Джон настроил механизм для лекаря, у которого тряслись руки. Он тоже смотрел очень долго.

– Это Жизнь, – произнес он дрожащим голосом некоторое время спустя. – Это не Преисподняя! Жизнь сотворенная и радеющая – плод трудов Создателя. Они живут, точно так, как мне мечталось. Значит, мои мечты не были греховны. Не были – Господи Боже! – не были грехом!

Он упал на колени и начал исступленно читать «Benedicite omnia opera»[96].

– А теперь я должен посмотреть, как это работает, – заявил оксфордский францисканец, снова двинувшись вперед.

– Унесите это внутрь. Тут слишком много глаз и ушей, – сказал Стефан.

Они тихо прошли обратно по галерее. Под ними в солнечном свете расстилались три английских графства, церковь за церковью, монастырь за монастырем, скит за скитом, а на закатном мелководье высилась громада большого собора.

Когда они снова вернулись к столу, все сели – кроме францисканца, который, как летучая мышь, навис над прибором у окна.

– Понятно! Понятно! – бормотал он себе под нос.

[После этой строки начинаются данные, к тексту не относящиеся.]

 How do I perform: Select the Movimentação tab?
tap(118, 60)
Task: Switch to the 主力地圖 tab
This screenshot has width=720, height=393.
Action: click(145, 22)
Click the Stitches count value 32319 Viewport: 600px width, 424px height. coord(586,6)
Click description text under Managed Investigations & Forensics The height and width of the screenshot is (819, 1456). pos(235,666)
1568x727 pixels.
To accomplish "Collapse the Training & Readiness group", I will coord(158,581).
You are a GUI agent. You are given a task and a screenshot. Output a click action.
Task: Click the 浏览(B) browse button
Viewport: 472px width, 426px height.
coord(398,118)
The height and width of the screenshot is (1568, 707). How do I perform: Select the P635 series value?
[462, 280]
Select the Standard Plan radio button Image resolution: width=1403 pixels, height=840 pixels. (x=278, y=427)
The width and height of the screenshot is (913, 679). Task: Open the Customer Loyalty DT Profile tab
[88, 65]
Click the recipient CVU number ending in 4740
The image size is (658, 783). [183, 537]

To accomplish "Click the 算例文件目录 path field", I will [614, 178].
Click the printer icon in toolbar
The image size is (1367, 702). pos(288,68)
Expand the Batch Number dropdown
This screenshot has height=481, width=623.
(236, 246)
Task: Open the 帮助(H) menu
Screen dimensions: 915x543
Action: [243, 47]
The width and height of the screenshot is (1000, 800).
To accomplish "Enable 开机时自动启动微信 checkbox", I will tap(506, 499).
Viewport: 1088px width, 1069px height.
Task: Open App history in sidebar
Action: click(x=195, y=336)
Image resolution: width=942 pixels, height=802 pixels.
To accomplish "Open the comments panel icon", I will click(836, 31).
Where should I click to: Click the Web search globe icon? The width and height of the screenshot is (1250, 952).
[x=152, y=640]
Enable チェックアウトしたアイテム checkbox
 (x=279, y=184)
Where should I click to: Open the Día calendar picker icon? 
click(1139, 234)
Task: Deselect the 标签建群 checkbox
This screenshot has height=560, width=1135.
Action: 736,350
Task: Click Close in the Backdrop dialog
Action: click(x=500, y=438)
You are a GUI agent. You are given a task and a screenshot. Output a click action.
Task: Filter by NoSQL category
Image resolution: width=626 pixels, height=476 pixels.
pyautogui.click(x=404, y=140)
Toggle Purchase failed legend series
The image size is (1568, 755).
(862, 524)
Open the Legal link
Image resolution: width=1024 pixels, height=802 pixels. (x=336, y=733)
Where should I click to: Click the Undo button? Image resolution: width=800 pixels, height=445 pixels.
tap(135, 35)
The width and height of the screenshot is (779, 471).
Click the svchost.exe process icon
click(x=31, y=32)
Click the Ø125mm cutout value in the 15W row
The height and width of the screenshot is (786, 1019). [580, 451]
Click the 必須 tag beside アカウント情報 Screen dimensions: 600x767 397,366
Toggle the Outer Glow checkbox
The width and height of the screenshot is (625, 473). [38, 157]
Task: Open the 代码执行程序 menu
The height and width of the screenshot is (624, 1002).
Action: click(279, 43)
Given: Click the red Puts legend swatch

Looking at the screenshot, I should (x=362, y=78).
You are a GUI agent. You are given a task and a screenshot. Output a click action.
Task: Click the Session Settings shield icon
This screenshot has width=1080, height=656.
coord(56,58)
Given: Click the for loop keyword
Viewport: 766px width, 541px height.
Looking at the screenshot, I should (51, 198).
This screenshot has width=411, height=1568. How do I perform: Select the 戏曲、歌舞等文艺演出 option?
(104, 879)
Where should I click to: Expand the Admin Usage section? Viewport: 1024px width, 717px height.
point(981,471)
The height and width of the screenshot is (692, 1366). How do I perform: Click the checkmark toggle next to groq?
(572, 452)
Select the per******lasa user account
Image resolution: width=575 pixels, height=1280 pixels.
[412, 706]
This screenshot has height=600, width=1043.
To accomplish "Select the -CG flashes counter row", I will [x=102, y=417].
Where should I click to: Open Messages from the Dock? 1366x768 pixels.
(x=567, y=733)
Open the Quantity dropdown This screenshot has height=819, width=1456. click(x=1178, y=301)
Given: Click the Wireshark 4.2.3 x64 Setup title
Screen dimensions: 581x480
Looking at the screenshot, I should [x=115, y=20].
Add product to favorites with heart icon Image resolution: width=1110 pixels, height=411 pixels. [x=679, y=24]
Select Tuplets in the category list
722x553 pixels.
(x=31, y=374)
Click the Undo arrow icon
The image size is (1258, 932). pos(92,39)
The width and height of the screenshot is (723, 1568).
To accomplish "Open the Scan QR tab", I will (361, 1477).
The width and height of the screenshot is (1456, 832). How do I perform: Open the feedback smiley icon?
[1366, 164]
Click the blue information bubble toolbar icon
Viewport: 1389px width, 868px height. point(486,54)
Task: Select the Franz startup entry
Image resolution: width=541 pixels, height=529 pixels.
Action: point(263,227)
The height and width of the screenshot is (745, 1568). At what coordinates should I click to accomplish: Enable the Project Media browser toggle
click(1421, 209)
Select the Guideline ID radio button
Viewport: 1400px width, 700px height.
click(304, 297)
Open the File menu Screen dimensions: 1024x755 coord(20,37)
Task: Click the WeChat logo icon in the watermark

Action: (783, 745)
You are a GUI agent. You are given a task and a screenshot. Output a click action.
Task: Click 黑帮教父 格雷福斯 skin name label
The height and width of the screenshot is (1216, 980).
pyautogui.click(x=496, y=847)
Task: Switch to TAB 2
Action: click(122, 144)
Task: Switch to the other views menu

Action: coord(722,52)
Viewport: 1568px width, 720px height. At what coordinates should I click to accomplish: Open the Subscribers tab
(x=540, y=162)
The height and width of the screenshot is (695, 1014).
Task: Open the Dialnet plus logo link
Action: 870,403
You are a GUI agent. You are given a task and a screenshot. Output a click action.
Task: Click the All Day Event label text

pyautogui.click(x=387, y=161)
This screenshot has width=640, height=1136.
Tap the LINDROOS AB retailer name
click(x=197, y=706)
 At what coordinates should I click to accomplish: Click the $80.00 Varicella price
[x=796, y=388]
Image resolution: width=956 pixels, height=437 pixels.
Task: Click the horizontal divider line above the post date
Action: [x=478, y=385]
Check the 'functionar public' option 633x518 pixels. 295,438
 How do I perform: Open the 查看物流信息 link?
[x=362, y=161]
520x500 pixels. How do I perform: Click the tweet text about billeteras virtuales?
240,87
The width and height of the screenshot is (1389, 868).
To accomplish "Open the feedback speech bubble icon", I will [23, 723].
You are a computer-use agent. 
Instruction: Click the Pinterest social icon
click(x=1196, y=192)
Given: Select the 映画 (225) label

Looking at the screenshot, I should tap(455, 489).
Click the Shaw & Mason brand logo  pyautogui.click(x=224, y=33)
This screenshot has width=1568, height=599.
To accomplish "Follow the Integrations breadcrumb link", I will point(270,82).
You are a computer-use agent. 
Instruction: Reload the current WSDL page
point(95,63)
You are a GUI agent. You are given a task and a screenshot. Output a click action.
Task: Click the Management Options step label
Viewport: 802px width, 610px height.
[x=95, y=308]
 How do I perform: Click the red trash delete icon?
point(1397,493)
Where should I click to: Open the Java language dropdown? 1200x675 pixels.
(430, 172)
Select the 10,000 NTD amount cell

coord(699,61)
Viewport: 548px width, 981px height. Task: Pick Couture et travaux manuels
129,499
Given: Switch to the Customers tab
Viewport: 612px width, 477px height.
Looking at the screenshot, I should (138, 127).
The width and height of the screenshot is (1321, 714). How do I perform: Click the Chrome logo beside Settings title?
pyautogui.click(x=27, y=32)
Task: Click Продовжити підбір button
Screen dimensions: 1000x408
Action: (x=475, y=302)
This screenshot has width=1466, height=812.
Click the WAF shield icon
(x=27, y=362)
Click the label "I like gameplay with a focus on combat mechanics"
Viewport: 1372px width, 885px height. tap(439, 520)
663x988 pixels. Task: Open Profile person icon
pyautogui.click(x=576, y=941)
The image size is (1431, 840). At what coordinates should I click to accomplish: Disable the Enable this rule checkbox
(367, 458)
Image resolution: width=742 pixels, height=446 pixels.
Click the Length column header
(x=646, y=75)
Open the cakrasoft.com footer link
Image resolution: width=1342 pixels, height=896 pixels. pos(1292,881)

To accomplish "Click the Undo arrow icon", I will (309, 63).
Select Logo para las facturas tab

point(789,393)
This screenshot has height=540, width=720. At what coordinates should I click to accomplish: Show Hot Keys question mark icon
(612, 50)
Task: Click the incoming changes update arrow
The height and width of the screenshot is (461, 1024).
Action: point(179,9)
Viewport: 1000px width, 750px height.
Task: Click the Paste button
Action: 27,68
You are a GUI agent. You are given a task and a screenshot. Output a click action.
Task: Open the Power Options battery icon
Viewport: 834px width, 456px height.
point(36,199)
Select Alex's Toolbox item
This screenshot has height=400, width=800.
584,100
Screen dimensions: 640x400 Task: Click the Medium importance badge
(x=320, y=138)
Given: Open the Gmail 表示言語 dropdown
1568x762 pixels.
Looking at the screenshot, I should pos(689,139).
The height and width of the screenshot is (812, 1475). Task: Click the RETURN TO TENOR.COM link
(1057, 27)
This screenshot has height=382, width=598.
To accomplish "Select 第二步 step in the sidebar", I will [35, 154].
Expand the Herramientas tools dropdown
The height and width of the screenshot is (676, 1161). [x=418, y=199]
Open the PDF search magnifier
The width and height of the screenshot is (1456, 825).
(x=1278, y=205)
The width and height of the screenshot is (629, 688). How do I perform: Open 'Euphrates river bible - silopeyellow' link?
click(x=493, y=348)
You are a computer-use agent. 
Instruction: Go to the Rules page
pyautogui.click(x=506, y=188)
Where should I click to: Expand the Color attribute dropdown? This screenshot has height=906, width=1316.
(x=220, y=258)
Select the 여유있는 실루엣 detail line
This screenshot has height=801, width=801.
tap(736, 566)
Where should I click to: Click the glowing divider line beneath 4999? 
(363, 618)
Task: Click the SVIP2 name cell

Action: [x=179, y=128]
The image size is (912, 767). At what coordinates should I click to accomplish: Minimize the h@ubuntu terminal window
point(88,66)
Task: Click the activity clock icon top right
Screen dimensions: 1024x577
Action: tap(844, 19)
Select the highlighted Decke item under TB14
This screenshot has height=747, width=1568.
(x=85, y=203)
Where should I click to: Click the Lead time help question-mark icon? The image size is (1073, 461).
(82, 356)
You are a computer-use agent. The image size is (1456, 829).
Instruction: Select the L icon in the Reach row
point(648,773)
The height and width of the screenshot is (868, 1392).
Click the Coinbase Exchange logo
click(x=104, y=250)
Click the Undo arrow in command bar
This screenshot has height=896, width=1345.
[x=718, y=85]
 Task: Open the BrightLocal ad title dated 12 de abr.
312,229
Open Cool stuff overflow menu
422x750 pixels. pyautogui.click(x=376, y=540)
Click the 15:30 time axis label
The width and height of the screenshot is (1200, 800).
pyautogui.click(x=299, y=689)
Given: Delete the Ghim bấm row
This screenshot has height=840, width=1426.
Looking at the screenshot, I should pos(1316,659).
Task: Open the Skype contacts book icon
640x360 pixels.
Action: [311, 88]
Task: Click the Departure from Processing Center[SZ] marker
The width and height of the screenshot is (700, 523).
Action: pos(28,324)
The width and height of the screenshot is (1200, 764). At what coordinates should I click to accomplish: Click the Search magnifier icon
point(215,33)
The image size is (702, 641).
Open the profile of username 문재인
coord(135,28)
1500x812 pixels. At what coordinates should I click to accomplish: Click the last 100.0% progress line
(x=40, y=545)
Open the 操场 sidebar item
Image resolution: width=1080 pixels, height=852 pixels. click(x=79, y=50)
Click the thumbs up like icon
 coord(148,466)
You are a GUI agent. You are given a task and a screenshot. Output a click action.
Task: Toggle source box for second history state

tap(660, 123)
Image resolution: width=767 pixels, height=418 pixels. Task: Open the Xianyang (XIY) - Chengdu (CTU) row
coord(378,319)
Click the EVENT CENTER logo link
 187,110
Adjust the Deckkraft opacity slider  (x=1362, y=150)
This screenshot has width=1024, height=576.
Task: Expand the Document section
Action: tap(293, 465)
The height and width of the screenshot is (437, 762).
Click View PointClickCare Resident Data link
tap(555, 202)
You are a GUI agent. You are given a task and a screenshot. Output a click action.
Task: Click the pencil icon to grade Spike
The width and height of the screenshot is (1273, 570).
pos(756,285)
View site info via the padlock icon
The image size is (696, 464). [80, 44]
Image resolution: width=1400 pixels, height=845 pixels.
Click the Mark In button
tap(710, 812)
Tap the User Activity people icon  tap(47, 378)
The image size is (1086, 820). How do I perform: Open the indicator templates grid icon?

– Нельзя, чтобы он поломал его, – сказал Джон, но аббат смотрел прямо перед собой, как и Рогир из Салерно, и ничего не слышал. Голова брата Фомы лежала на столе, руки его дрожали.

Джон взял кубок с вином.

– В Каире, – аббат говорил точно сам с собой, – мне показали, что человек стоит между двумя Бесконечностями – великого и малого. Так что нет конца – ни жизни, ни…

– А я стою на краю могилы, – фыркнул Рогир Салернский. – Кто меня пожалеет?

– Тише! – воскликнул Фома. – Маленькие создания будут освящены – освящены, чтобы исцелять страждущих по воле Его.

– Что толку? – Иоанн Бургосский утер губы. – Он ведь только показывает образы вещей. Красивые картинки. Я его достал в Гренаде. Мне сказали, что его привезли с Востока.

Рогир из Салерно расхохотался желчным стариковским смехом.

– А что же Мать наша Церковь? Святейшая Мать наша Церковь? Если до ушей Ее дойдет, что мы сунули нос в Ее Преисподнюю без Ее соизволения, куда мы попадем?

– На костер, – сказал аббат монастыря Св. Иллода и, возвысив голос, повторил: – Ты слышал? Рогир Бэкон, ты это слышал?

Францисканец отвернулся от окна и крепче сжал в руках волшебный циркуль.

– Нет, нет! – умолял он. – Но ведь Фалькоди… но ведь наш Фульк, англичанин в сердце, стал Папой. Он разумен, он учен. Он читает то, что я пишу[97]. Фульк этого не допустит!